13. Method according to claim 12, said region B is bound to the amino terminal extreme of region A.

14. Method according to claim 12, wherein said region B is bound to the carboxyl terminal extreme of region A.

15. Method according to claim 12, wherein said region A comprises the amino acid sequence of the soluble part of human EPCR.

16. Method according to claim 12, wherein the amino acid sequence of use for isolating or purifying the mentioned fusion protein, and/or an amino acid sequence of use for anchoring said fusion protein to a solid support present in region B, comprises a sequence selected from the group consisting of Arg-tag, His-tag, FLAG-tag, Strep-tag, an epitope capable of being recognized by antibody, SBP-tag, S-tag, calmodulin binding peptide, cellulose binding domain, chitin binding domain, glutathione S-transferase-tag, maltose binding protein, NusA, TrxA, DsbA, Avi-tag, Ala-His-Gly-His-Arg-Pro (SEQ ID NO: 4) (2, 4, and 8 copies), Pro-Ile-His-Asp-His-Asp-His-Pro-His-Leu-Val-Ile-His-Ser (SEQ ID NO: 5), Gly-Met-Thr-Cys-X-X-Cys (SEQ ID NO: 6) (6 repetitions), □-galactosidase and VSV-glycoprotein.

17. Method according to claim 12, wherein region B comprises a polypeptide comprising a c-myc epitope capable of being recognized by an anti-c-myc antibody and a tail of histidines (His-tag).

18. Method according to claim 12, wherein said immobilizable polypeptide is a fusion protein comprising the sequence of amino acids of the soluble part of human EPCR, the sequence of amino acids corresponding to c-myc epitope and a tail of histidines (His-tag).

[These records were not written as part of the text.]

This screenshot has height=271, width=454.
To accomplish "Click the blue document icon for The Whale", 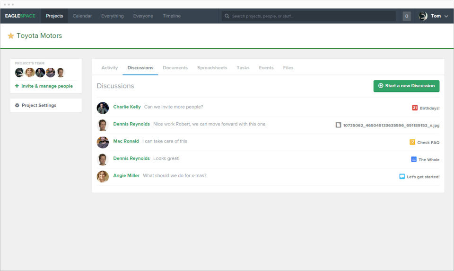I will (x=414, y=159).
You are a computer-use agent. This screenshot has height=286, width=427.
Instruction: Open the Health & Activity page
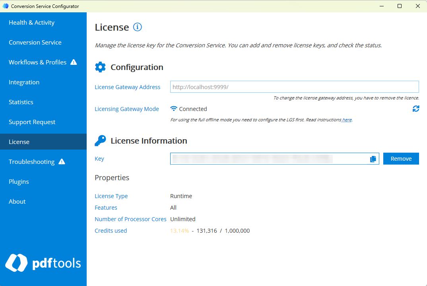31,23
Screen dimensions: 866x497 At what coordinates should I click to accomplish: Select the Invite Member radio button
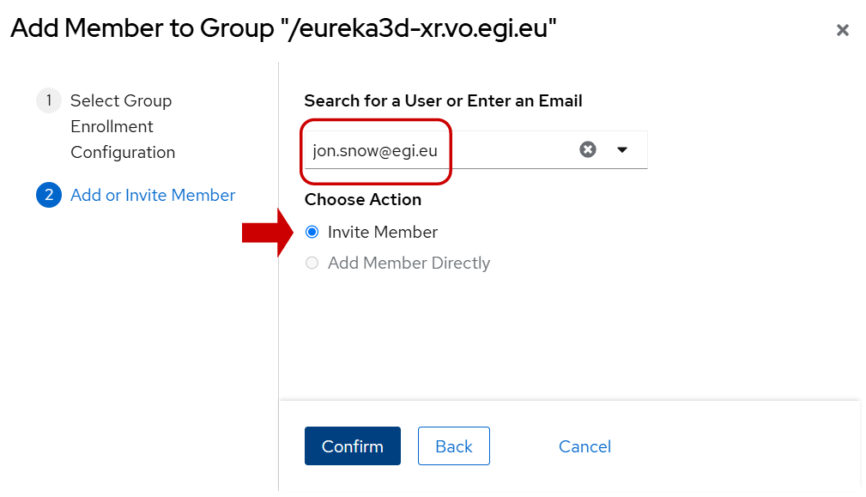click(x=312, y=232)

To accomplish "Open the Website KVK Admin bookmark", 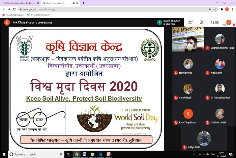I will coord(38,15).
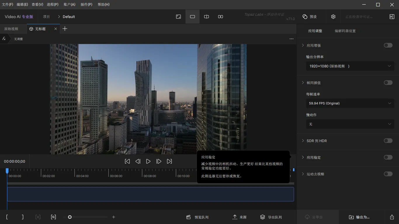Switch to split view layout icon
Screen dimensions: 399x224
(207, 17)
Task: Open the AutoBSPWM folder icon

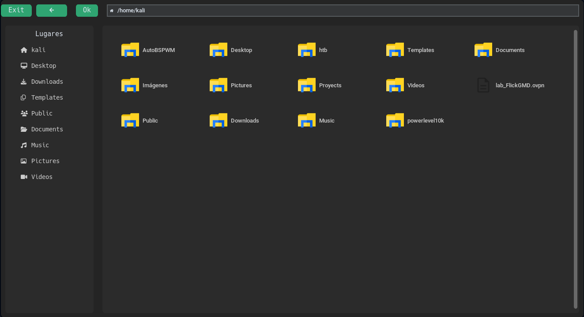Action: tap(130, 50)
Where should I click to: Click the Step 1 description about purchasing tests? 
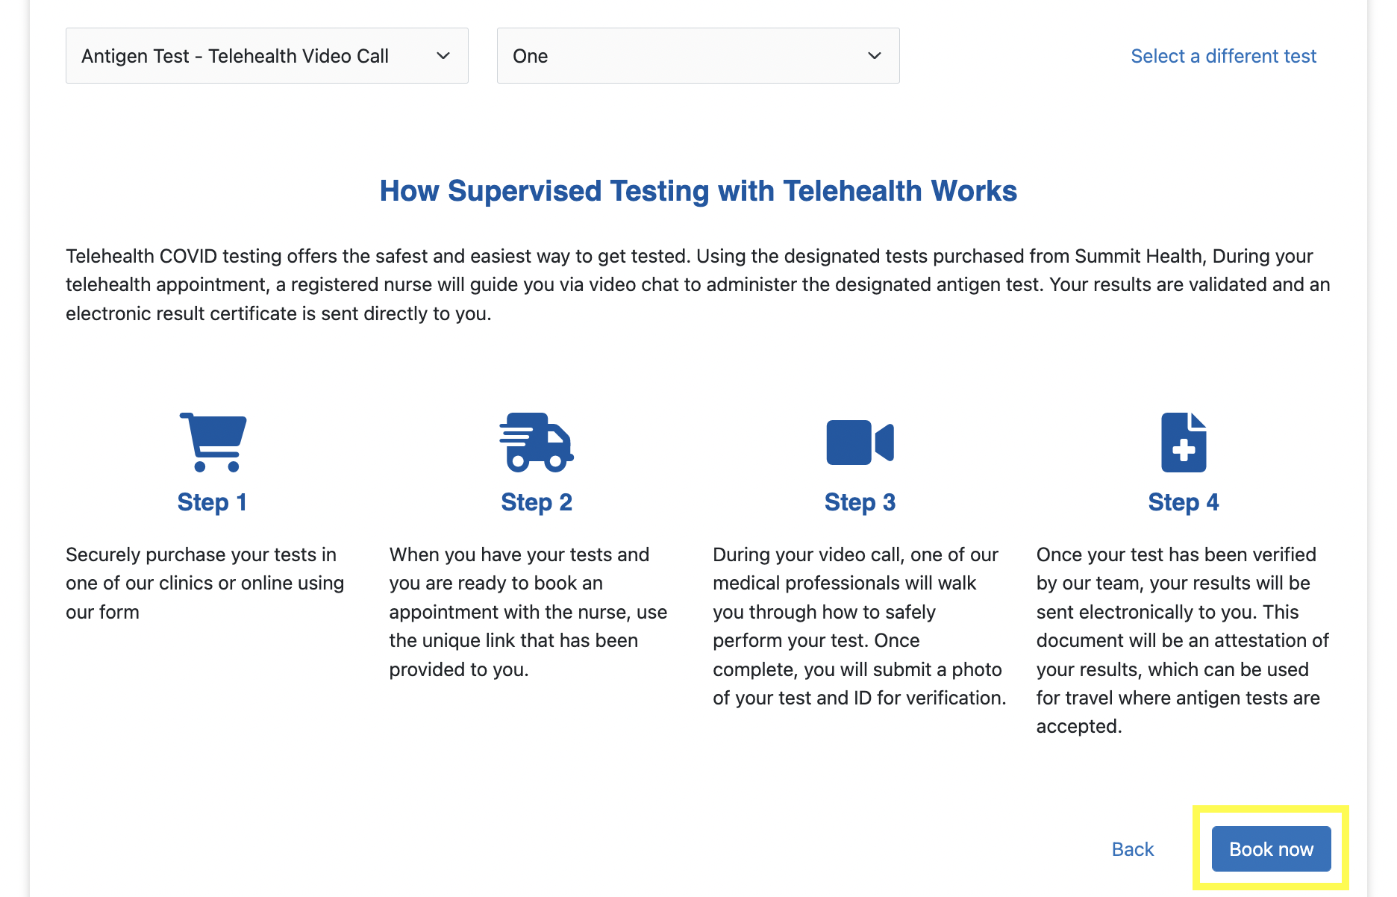(x=205, y=583)
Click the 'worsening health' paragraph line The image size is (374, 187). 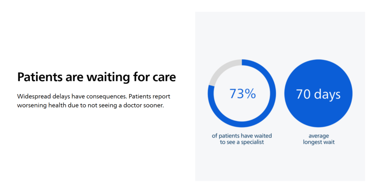(91, 105)
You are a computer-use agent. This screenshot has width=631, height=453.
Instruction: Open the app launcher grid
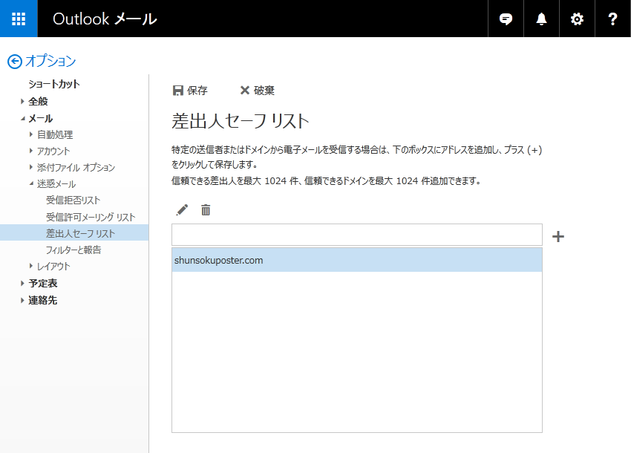[x=19, y=19]
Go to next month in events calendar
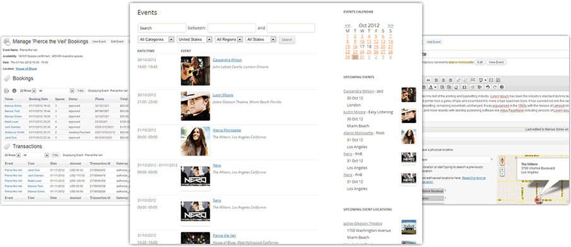 click(391, 25)
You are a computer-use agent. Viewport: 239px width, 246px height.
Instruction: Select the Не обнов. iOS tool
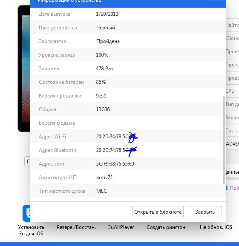[216, 227]
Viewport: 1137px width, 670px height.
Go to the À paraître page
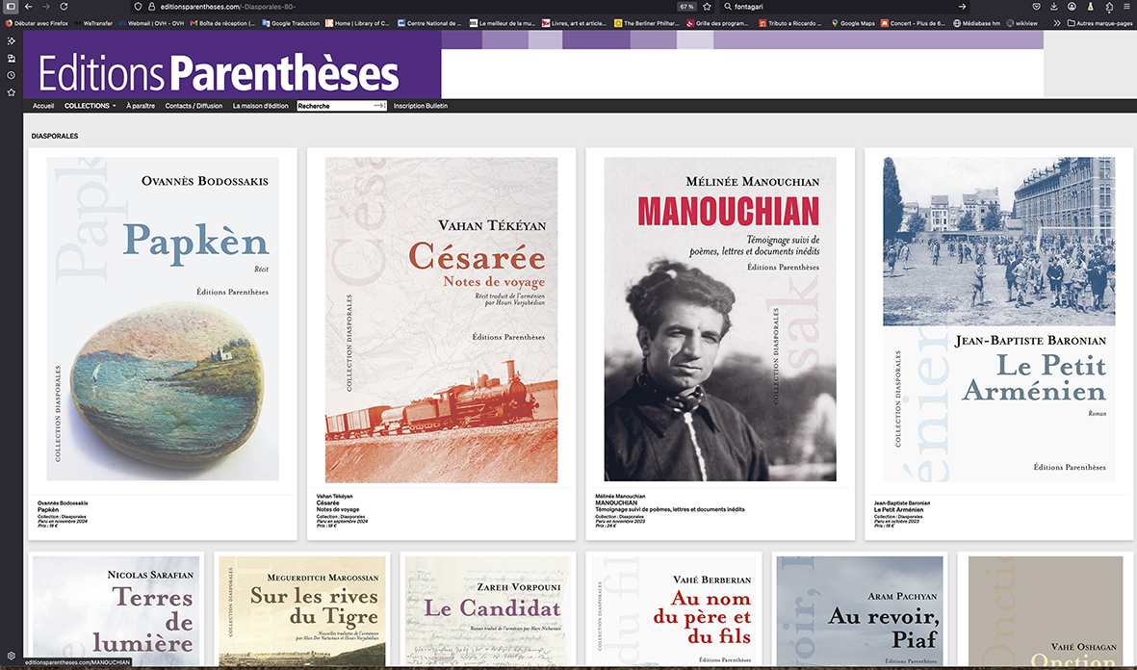141,106
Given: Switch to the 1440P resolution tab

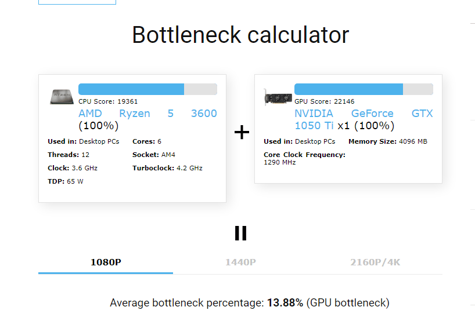Looking at the screenshot, I should point(240,262).
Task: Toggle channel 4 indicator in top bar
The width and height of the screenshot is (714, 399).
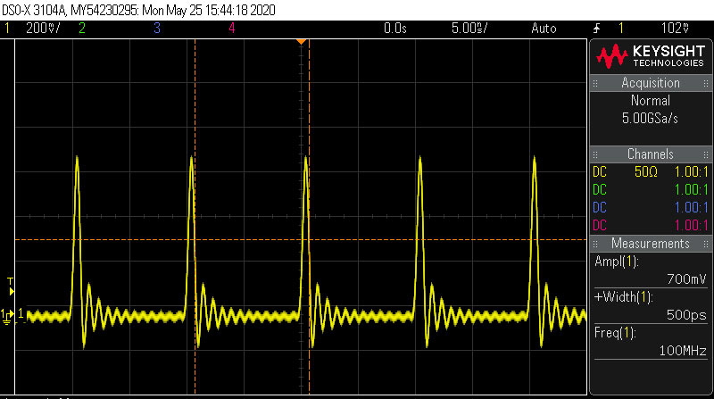Action: [232, 29]
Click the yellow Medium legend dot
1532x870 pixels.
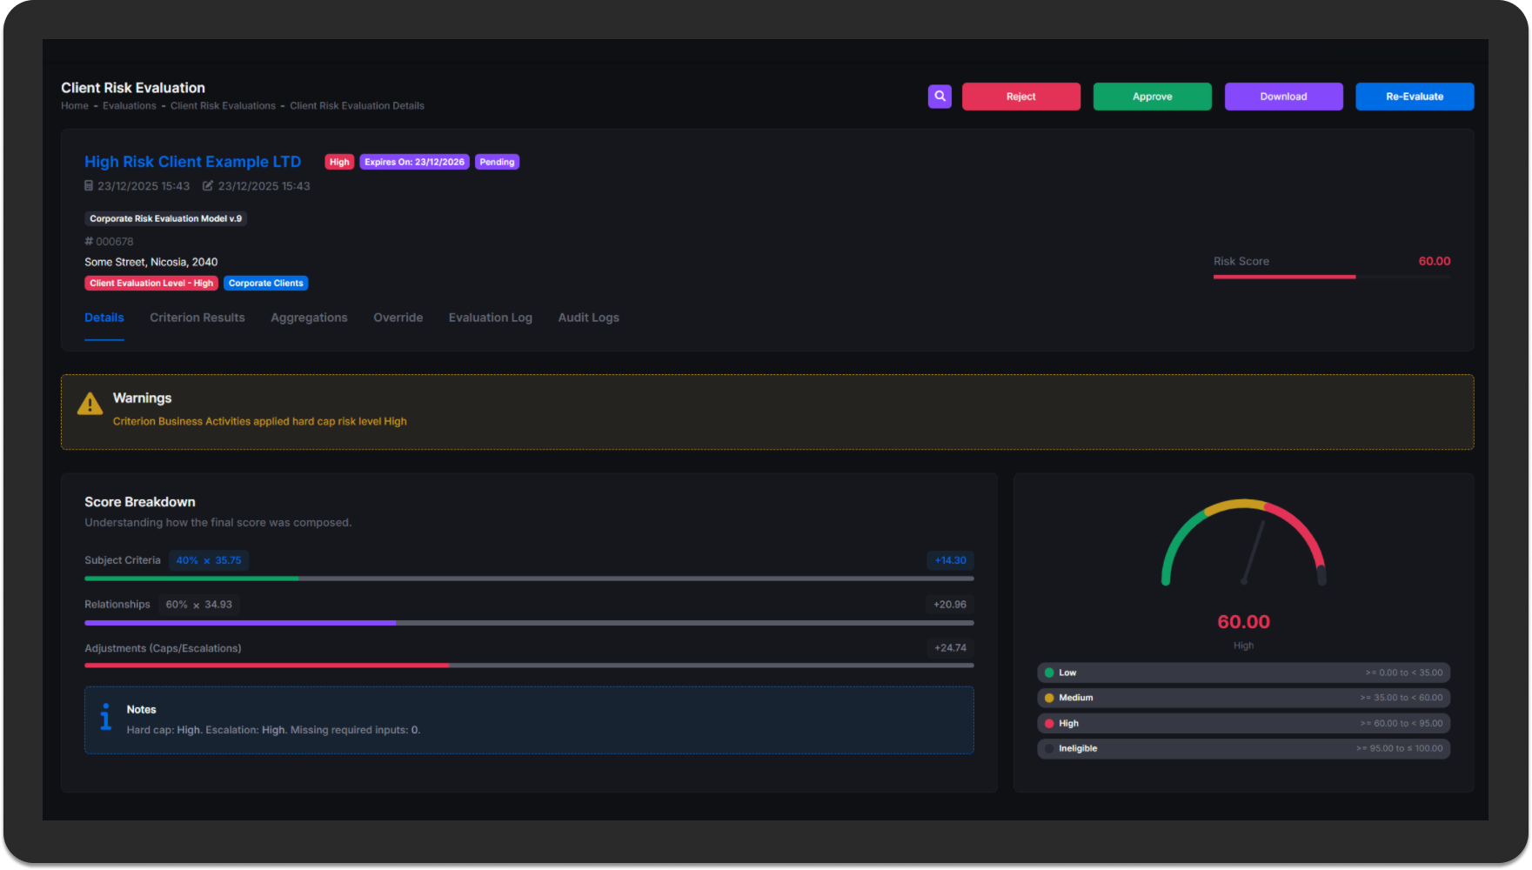click(x=1049, y=698)
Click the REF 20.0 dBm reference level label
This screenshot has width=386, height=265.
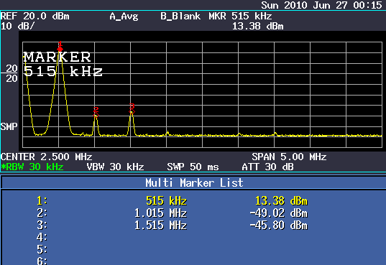(x=35, y=17)
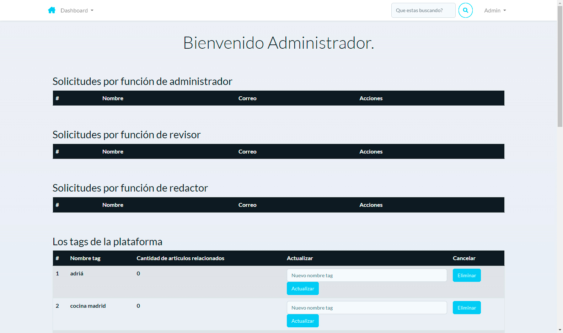Image resolution: width=563 pixels, height=333 pixels.
Task: Click 'Cantidad de articulos relacionados' column header
Action: click(180, 258)
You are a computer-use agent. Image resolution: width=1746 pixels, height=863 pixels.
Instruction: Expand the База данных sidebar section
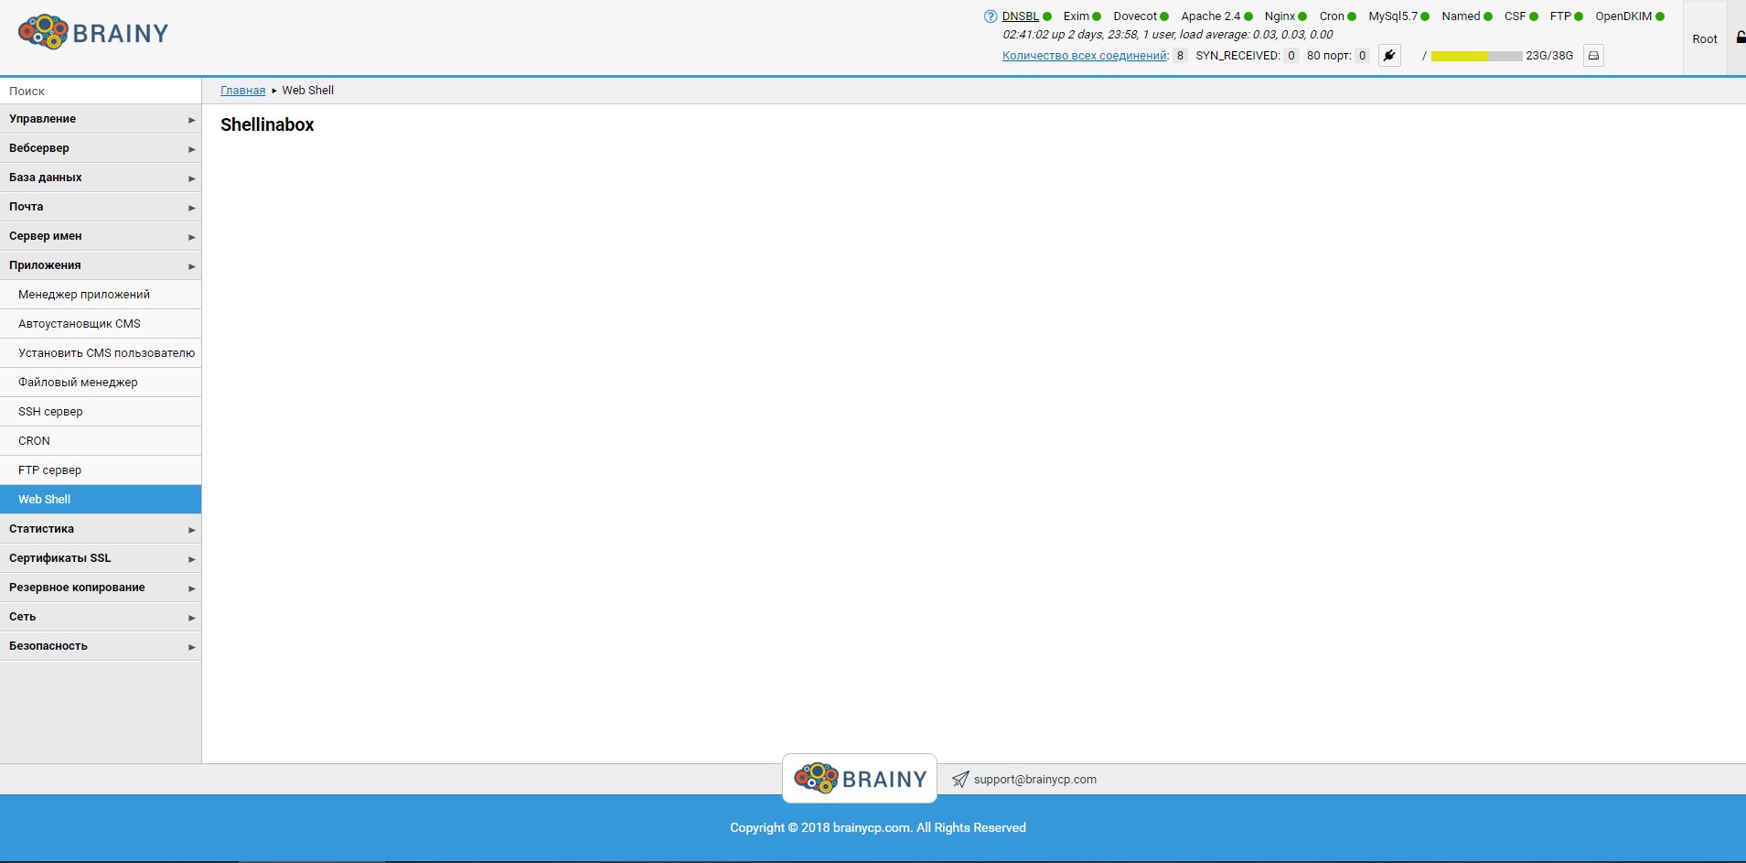coord(101,178)
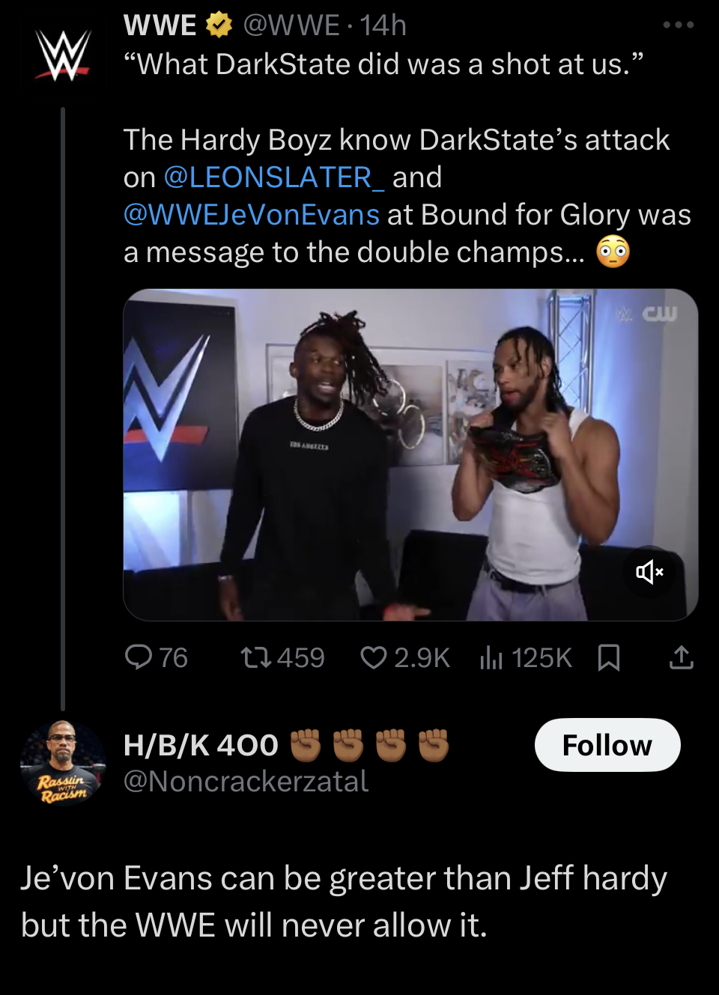Viewport: 719px width, 995px height.
Task: Click the WWE display name
Action: [160, 25]
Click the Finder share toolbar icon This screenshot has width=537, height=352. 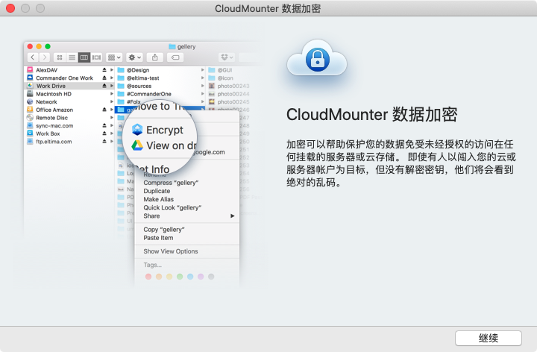tap(154, 57)
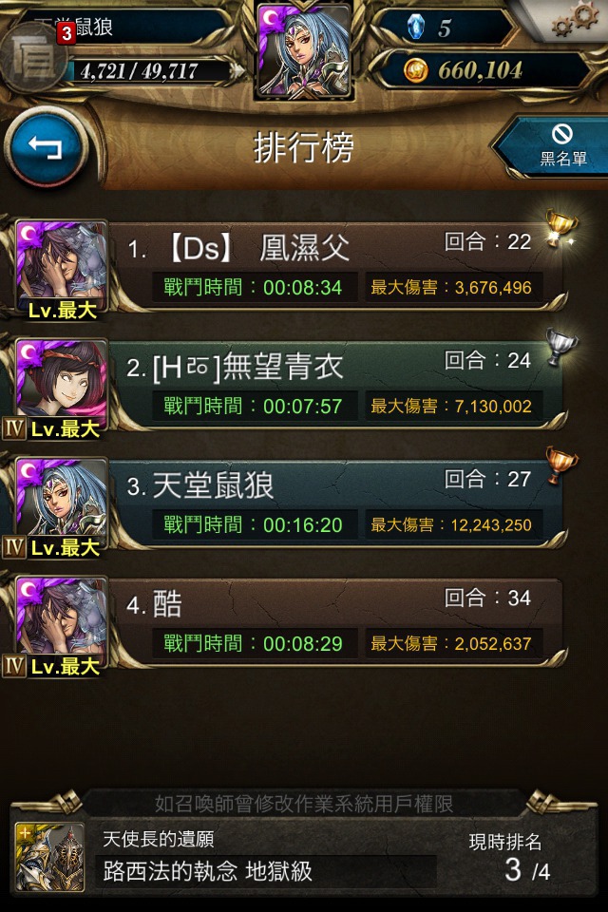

19. Method according to claim 12, wherein said immobilizable polypeptide is a fusion protein comprising SEQ ID NO: 3.

20. Method according to claim 10, wherein said second antibody is an immunoglobulin isotype-specific antibody originating from a species different to that of the subject whose sample is being tested.

21. Method according to claim 20, wherein said immunoglobulin isotype-specific antibody is selected from the group consisting of an anti-human IgG antibody, an anti-human IgM antibody, an anti-human IgA antibody, and their mixtures.

22. Method according to claim 20, wherein said second antibody is conjugated to an enzyme selected from peroxidase or alkaline phosphatase.

23. Method according to claim 1, further comprising comparing quantified anti-EPCR autoantibody levels in the sample to normal levels of anti-EPCR autoantibody levels.

24. A method according to claim 1, wherein the variation in the levels of anti-EPCR autoantibodies are quantified over a given time period.

25. Method according to claim 24, wherein said sample originates from a subject previously diagnosed with an autoimmune or vascular disease, or who has suffered an obstetric complication, and is subject to therapeutic treatment.

26.-33. (canceled)

34. A kit for in vitro evaluation of the presence of high levels of autoantibodies against EPCR in a sample, said kit comprising an immobilizable polypeptide that comprises the EPCR amino acid sequence or a fragment thereof containing at least one epitope capable of being recognized by an anti-EPCR autoantibody.

35. The kit according to claim 34, wherein said immobilizable polypeptide comprises a fusion protein comprising:

i) a region A comprising a first polypeptide containing the EPCR amino acid sequence or a fragment thereof containing at least one epitope capable of being recognized by an anti-EPCR autoantibody; and

ii) a region B comprising a second polypeptide comprising an amino acid sequence of use for isolating or purifying the mentioned fusion protein, and/or an amino acid sequence of use for anchoring the mentioned fusion protein to a solid support.

36. The kit according to claim 35, wherein said region A comprises the amino acid sequence of the soluble part of human EPCR.

37. The kit according to claim 35, wherein said immobilizable polypeptide is a fusion protein comprising the amino acid sequence of the soluble part of human EPCR, the amino acid sequence corresponding to c-myc epitope and a tail of histidines (His-tag).

38. The kit according to claim 35, wherein said immobilizable polypeptide is a fusion protein comprising SEQ ID NO: 3.